On January 23, 2015, the Professional Ethics Committee of the Florida Bar issued an advisory opinion holding that before litigation commences, and absent any other preservation obligation, an attorney may advise a client to: (1) remove information from social media pages and (2) change privacy settings from public to private, as long as the client retains a record of any deleted information or data. In so holding, the Florida ethics committee joined panels from New York, Pennsylvania, and North Carolina that have issued similar guidance.

By way of background, an attorney sought guidance about the ethical implications of advising a client to “clean up” his social media pages before litigation commences to delete “embarrassing” information the attorney deemed immaterial and not directly related to impending litigation. Because the client retained counsel, the ethics committee assumed litigation was “reasonably foreseeable” and, therefore, determined the appropriate inquiry was whether the social media was “relevant,” rather than “related directly” to the underlying litigation. The ethics committee held that relevancy is determined on a factual, case-by-case basis.

With those parameters in place, the ethics committee then reviewed the opinions of other panels that recently considered this issue, all of which reached similar conclusions, with some nuances:

  • The New York County Lawyers Association concluded in a 2013 opinion  that attorneys may advise clients to use privacy settings and to remove certain information from social media unless there is a preservation duty and without any violation of law or spoliation of evidence.
  • The Pennsylvania Bar Association issued an opinion in 2014 that similarly allows attorneys to advise clients to delete information from social media – as long as the deletion does not constitute spoliation and a record of the deleted information is preserved.
  • The North Carolina State Bar concluded in 2014 that attorneys may advise clients to remove information from social media as long as it does not constitute spoliation or is otherwise illegal.
  • The Philadelphia Bar Association Professional Guidance Committee concluded in a 2014 opinion that attorneys may advise clients to change their privacy settings, but may not advise them to delete any social media.
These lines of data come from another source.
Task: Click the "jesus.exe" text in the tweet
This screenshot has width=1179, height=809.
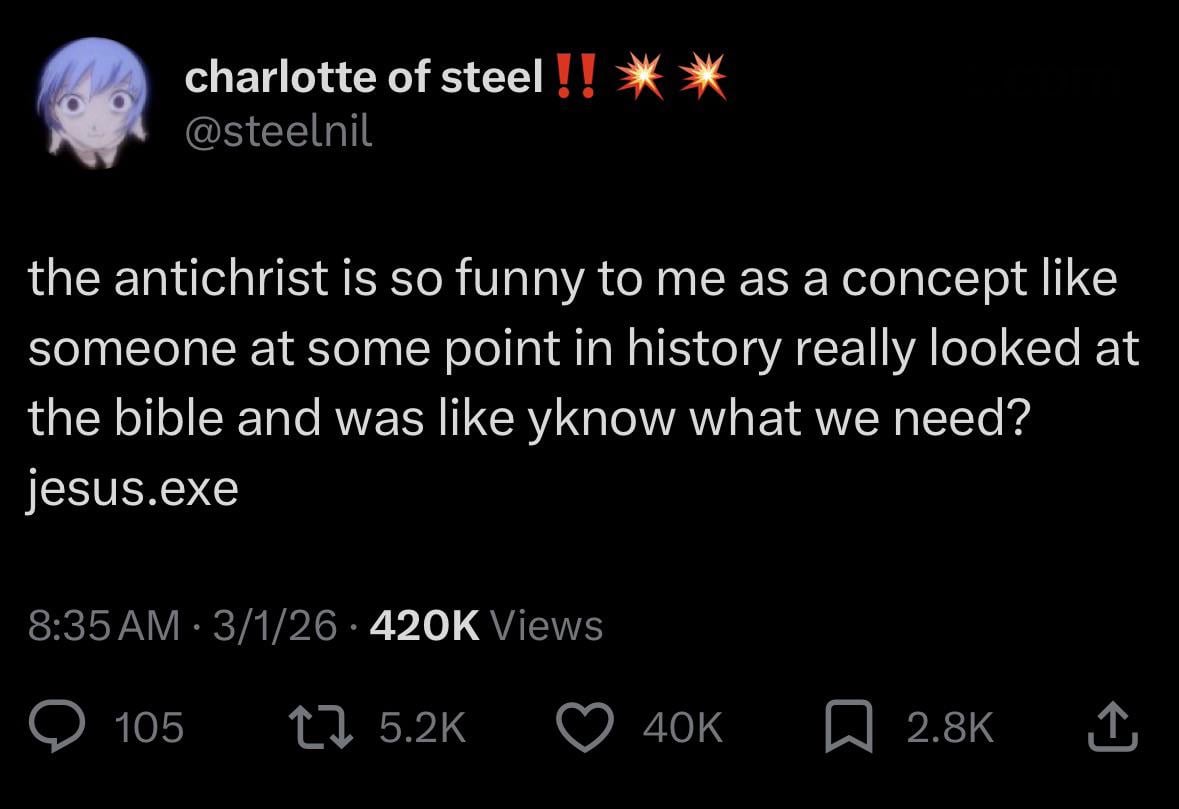Action: (x=133, y=489)
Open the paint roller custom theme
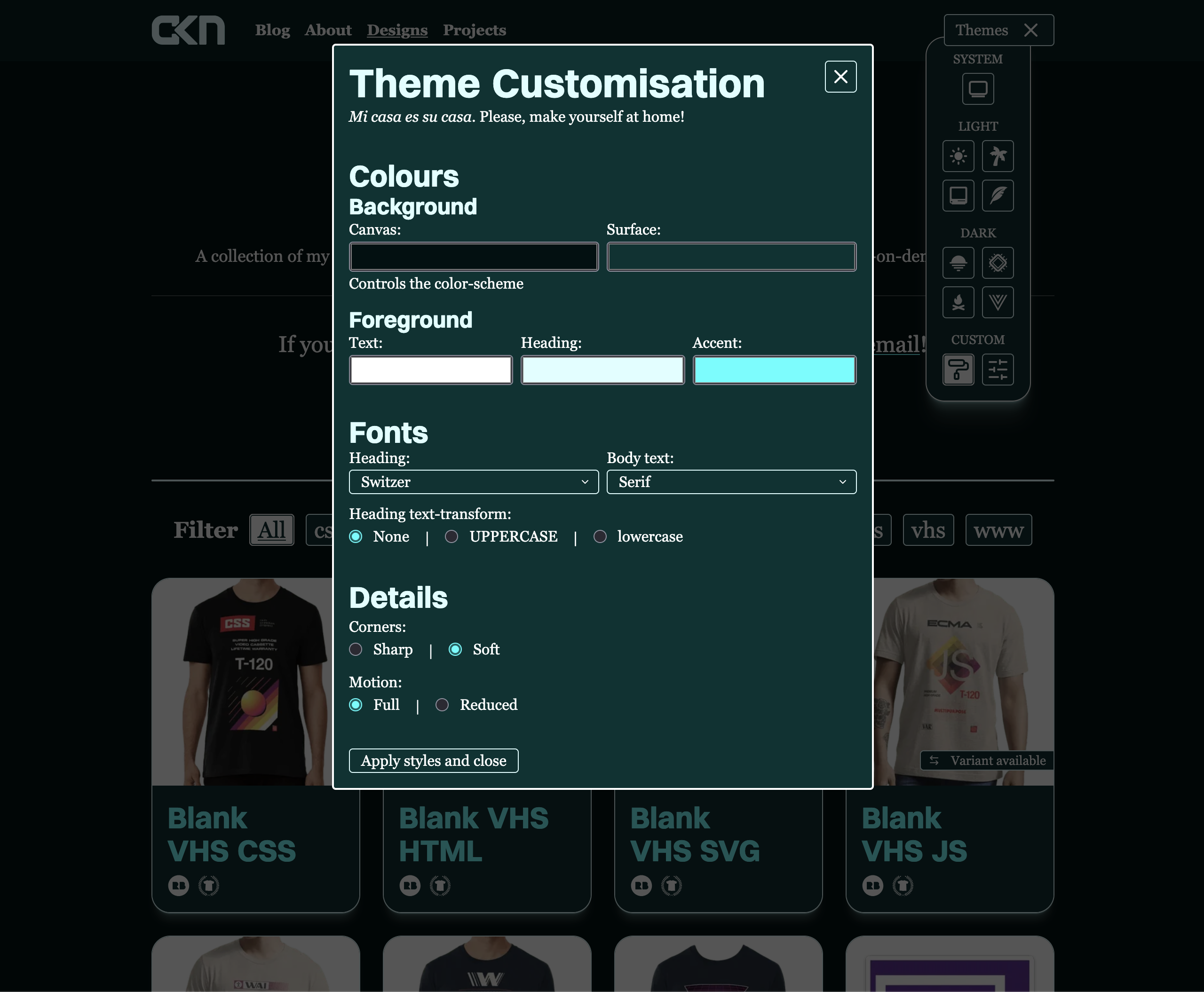This screenshot has width=1204, height=992. pos(958,369)
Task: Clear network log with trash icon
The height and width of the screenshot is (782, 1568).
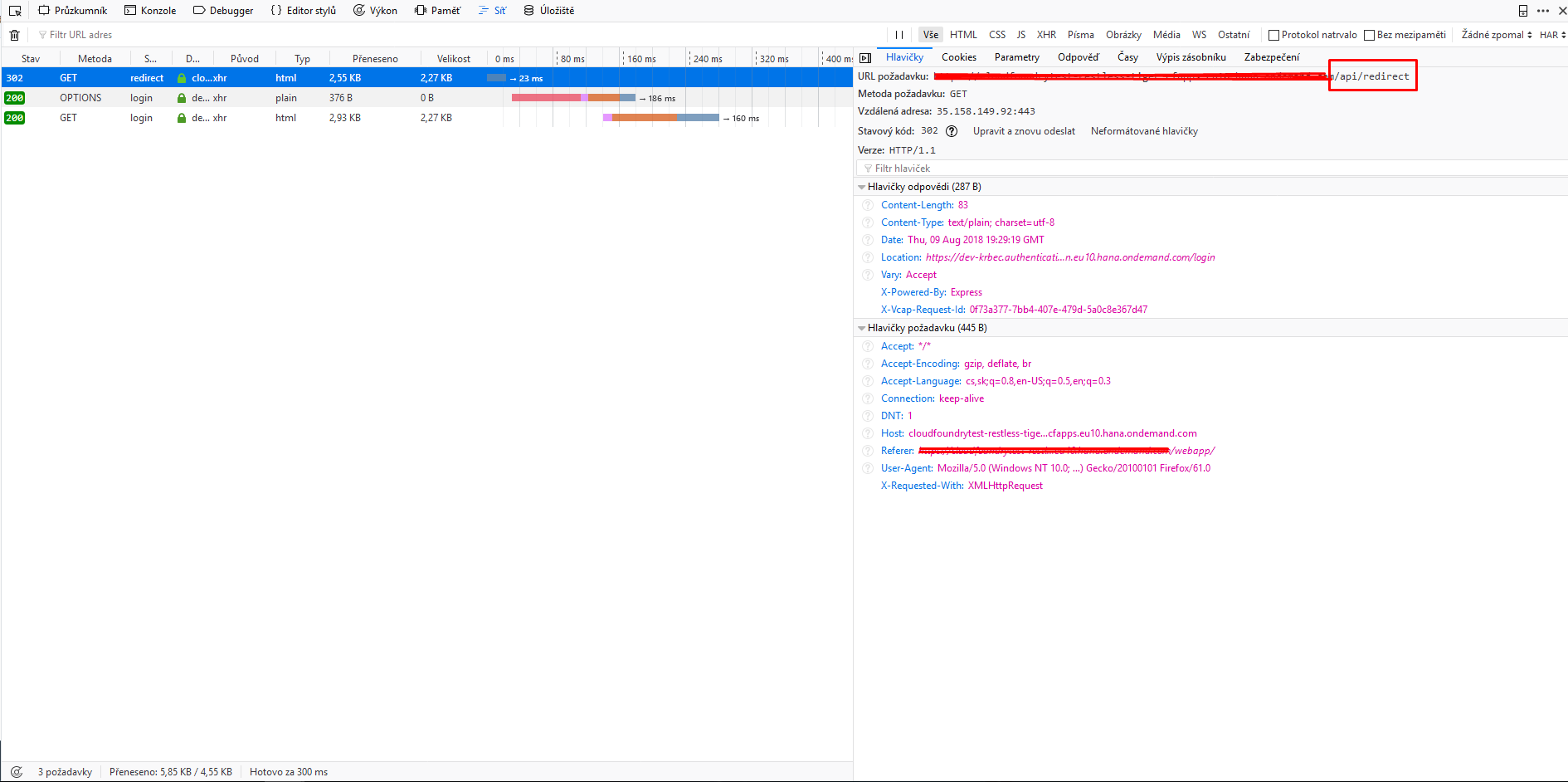Action: 15,35
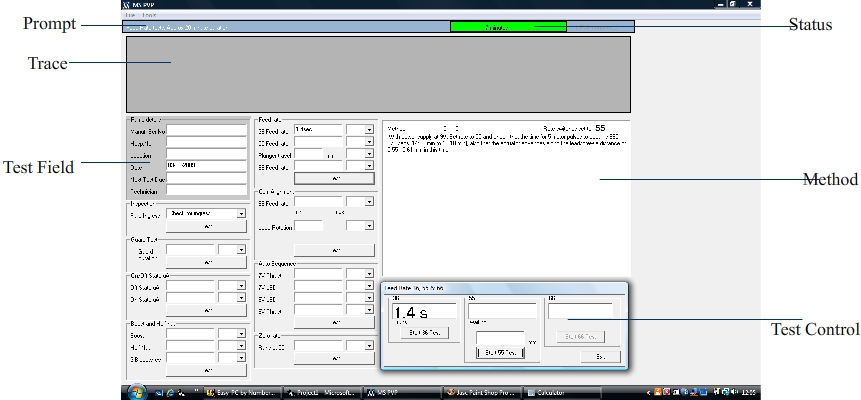Click the gray trace display area
Screen dimensions: 861x400
[x=378, y=73]
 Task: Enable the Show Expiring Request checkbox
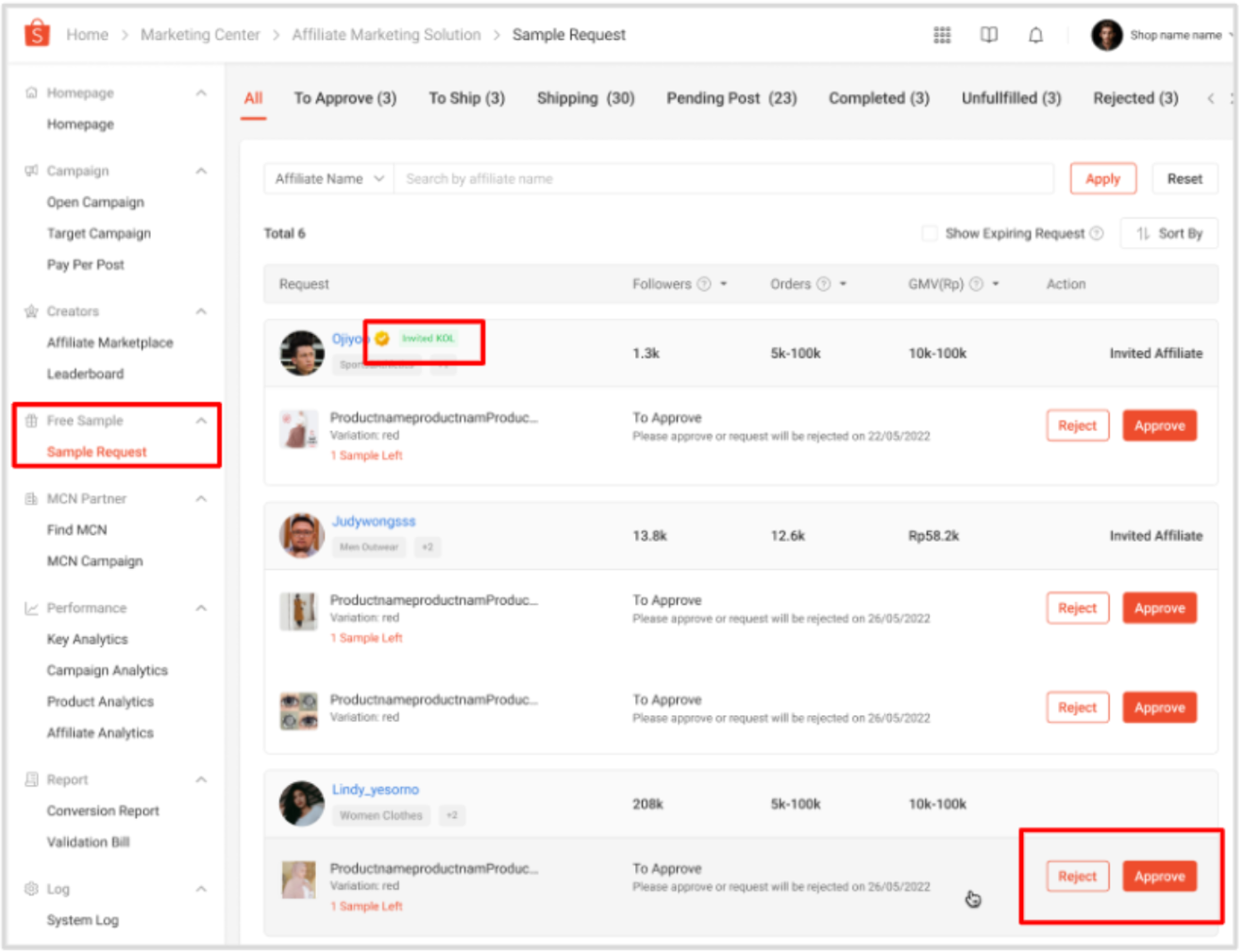tap(931, 233)
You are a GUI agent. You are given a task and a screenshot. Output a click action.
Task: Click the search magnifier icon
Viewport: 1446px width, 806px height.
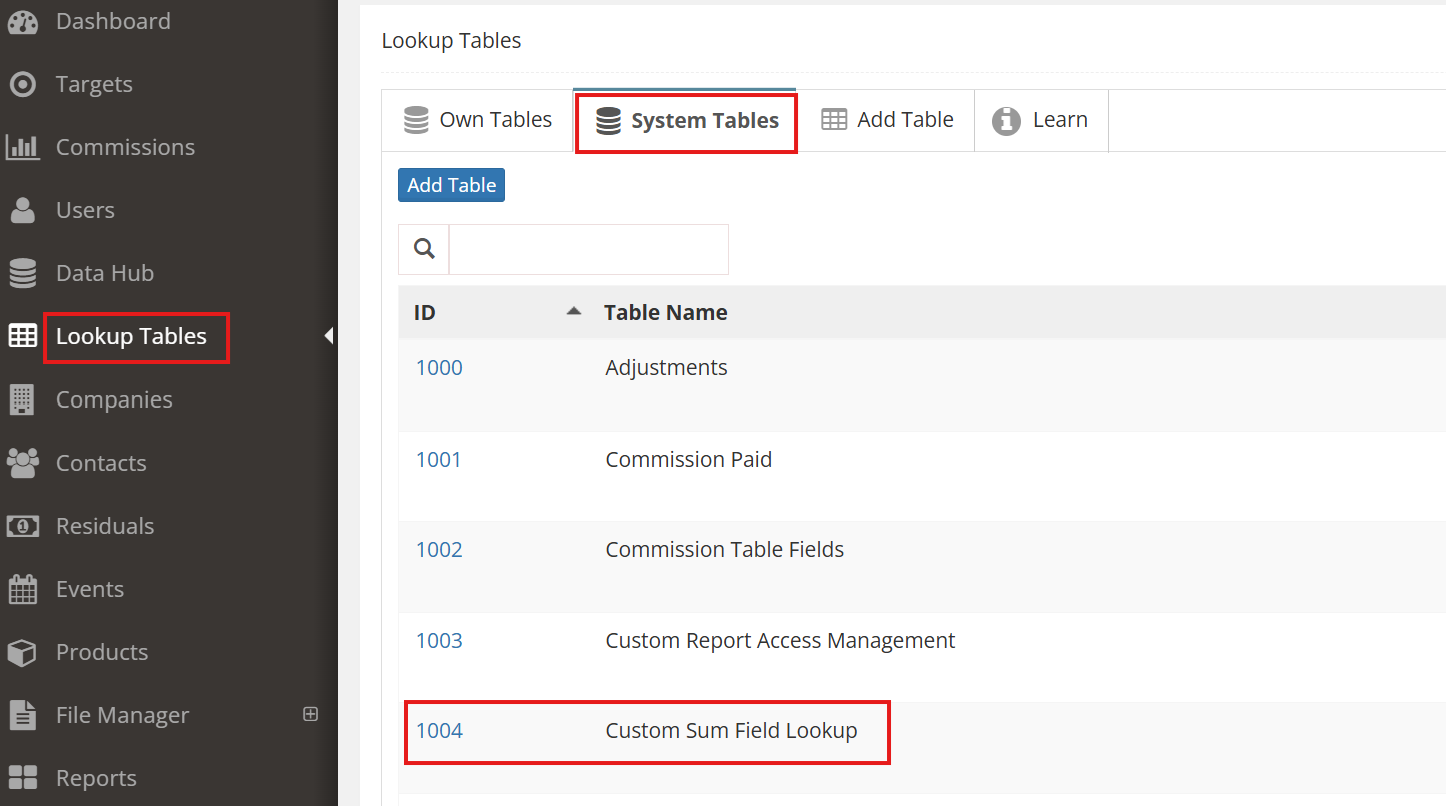[424, 249]
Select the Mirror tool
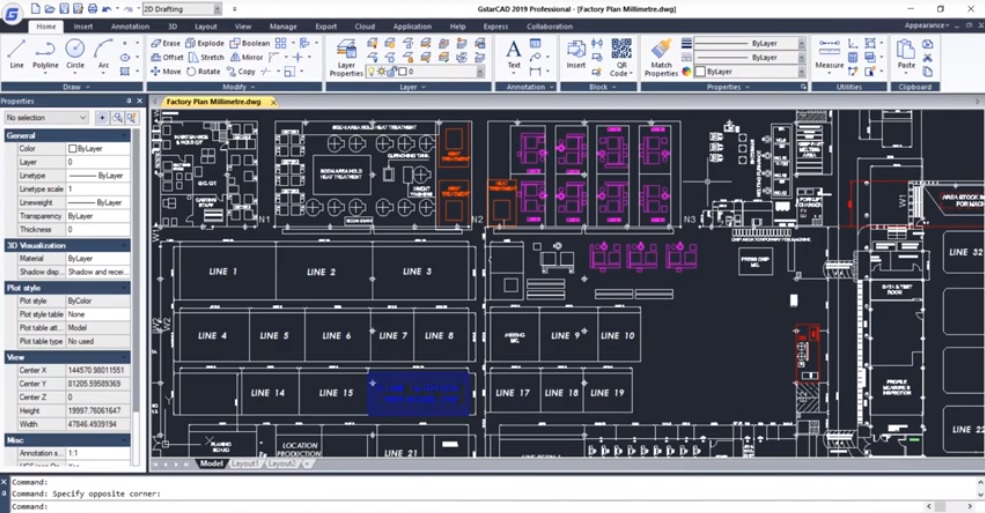This screenshot has width=985, height=513. [245, 58]
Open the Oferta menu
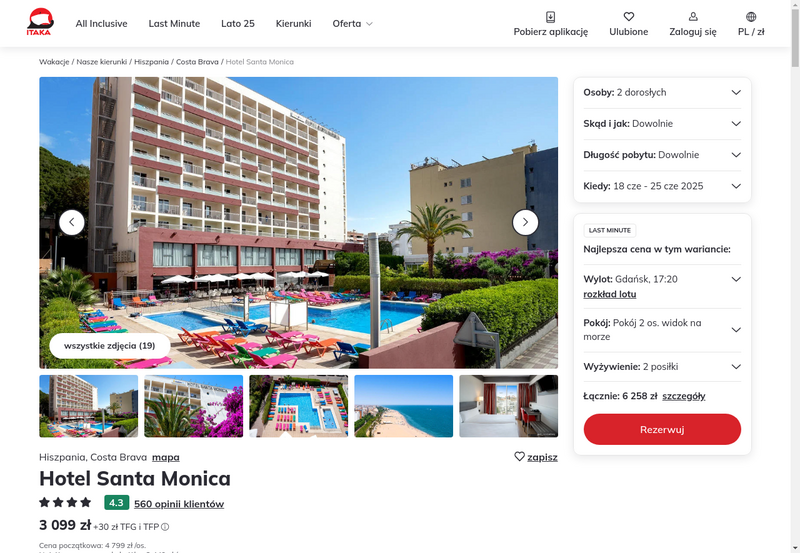The image size is (800, 553). (x=353, y=23)
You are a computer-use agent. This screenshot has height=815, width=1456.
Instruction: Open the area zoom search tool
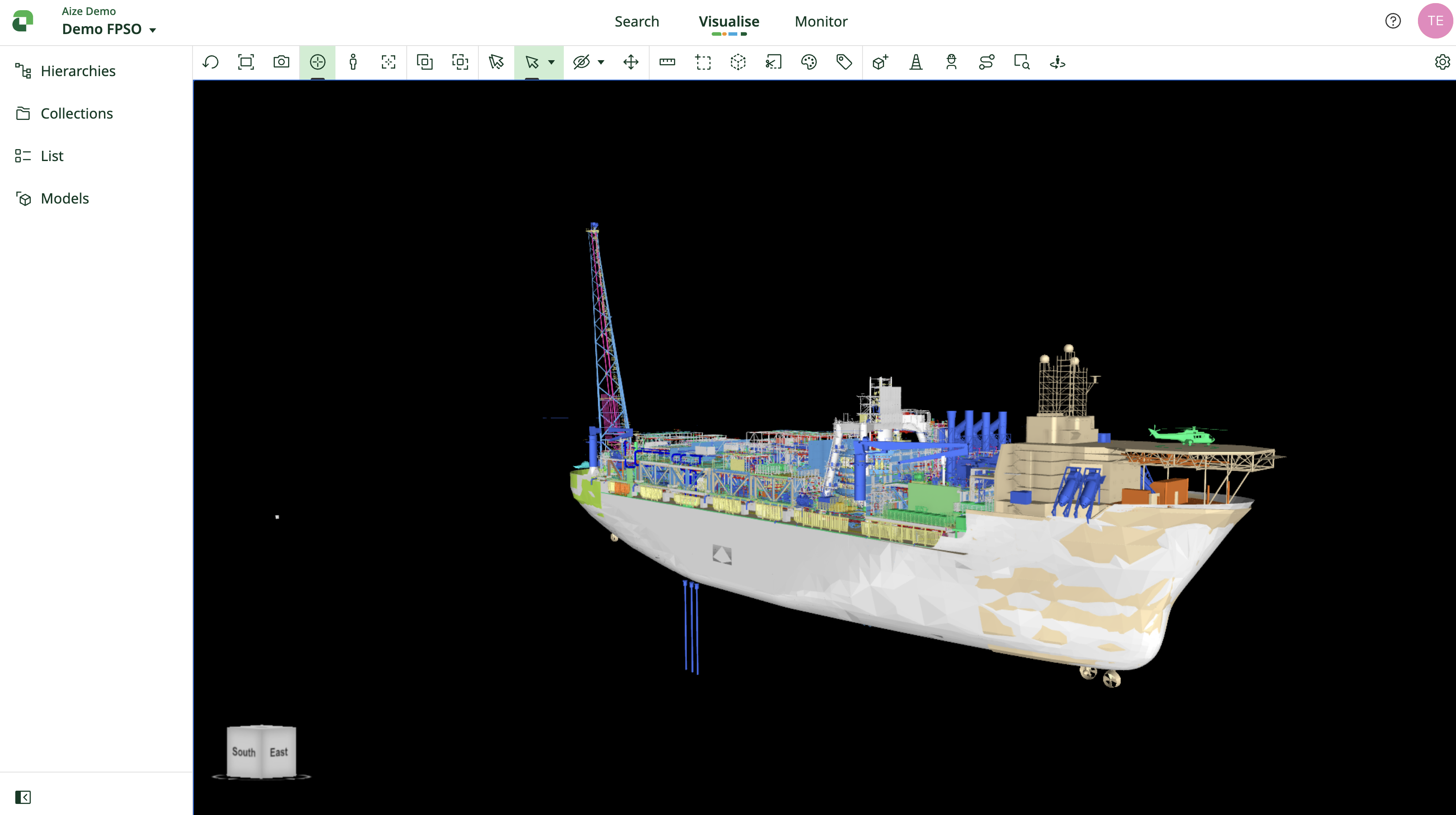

The ethics committee then considered the New York State Bar Association’s Social Media Ethics Guidelines, which allow attorneys to advise clients about the content of their social media accounts, including what information may be “‘taken down,’” but make clear that attorneys may not advise clients to delete the information unless a record is retained and there is no attendant duty to preserve. The Florida ethics committee agreed with the New York guidelines for an attorney’s advice to a client pre-litigation, and also agreed that an attorney may advise a client to use privacy settings on their social media accounts.

Notably, the Florida ethics committee opined that “the general obligation of competence” may even require attorneys to advise clients about removing relevant information from their social media accounts, including whether the removal would violate preservation obligations, regardless of privacy settings. Overall, attorneys must be not only be mindful of applicable ethics committee opinions, but also recognize that this area of the law is rapidly evolving and remember their obligation to remain current and adhere to the Rules of Professional Competence.